Action  #2  calls  for  the  development  of  “model  treaty  provisions”  and recommendations regarding the design of domestic rules to neutralize the effects of hybrid instruments and entities.” The Action Item states that this may include:

  • Changes to the OECD Model Tax Convention to ensure that hybrid instruments and entities (as well as dual resident entities) are not used to obtain the benefits of treaties unduly;
  • Domestic law provisions that prevent exemption or non-recognition for payments that are deductible by the payer;
  • Domestic law provisions that deny a deduction for a payment that is not includible in income by the recipient (and is not subject to taxation under CFC or similar rules);
  • Domestic law provisions that deny a deduction for a payment that is also deductible in another jurisdiction; and
  • Where necessary, guidance on co-ordination or tie-breaker rules if more than one country seeks to apply such rules to a transaction or structure.

Footnote 2.

The OECD report,

  • deals with the application of tax treaties to hybrid entities, i.e. entities that are not treated as taxpayers by either or both States that have entered into a tax treaty (such as partnerships in many countries). The report proposes to include in the OECD Model Tax Convention (OECD, 2010) a new provision and detailed commentary that will ensure that benefits of tax treaties are granted in appropriate cases to the income of these entities but also that these benefits are not granted where neither State treats, under its domestic law, the income of such an entity as the income of one of its residents.
  • examines treaty issues related to rules that would result in the denial of a deduction or would require the inclusion of a payment in ordinary income and concludes that tax treaties would generally not prevent the application of these rules.
  • examines the impact of the recommendations of “Recommendations for domestic law“ with respect to tax treaty rules related to the elimination of double taxation and notes that problems could arise in the case of bilateral tax treaties that provide for the application of the exemption method with respect to dividends received from foreign companies.
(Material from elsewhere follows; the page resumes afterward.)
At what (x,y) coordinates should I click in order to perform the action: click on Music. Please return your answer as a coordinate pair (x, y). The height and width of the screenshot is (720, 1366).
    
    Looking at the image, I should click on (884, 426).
The report describes possible treaty changes that would address these problems.
  • examines the possible impact of tax treaty rules concerning non-discrimination on the recommendations of “Recommendations for domestic law“; the report concludes that, as long as the domestic rules that will be drafted to implement these recommendations are  properly  worded,  there  should  be  no  conflict  with  these  non-discrimination provisions.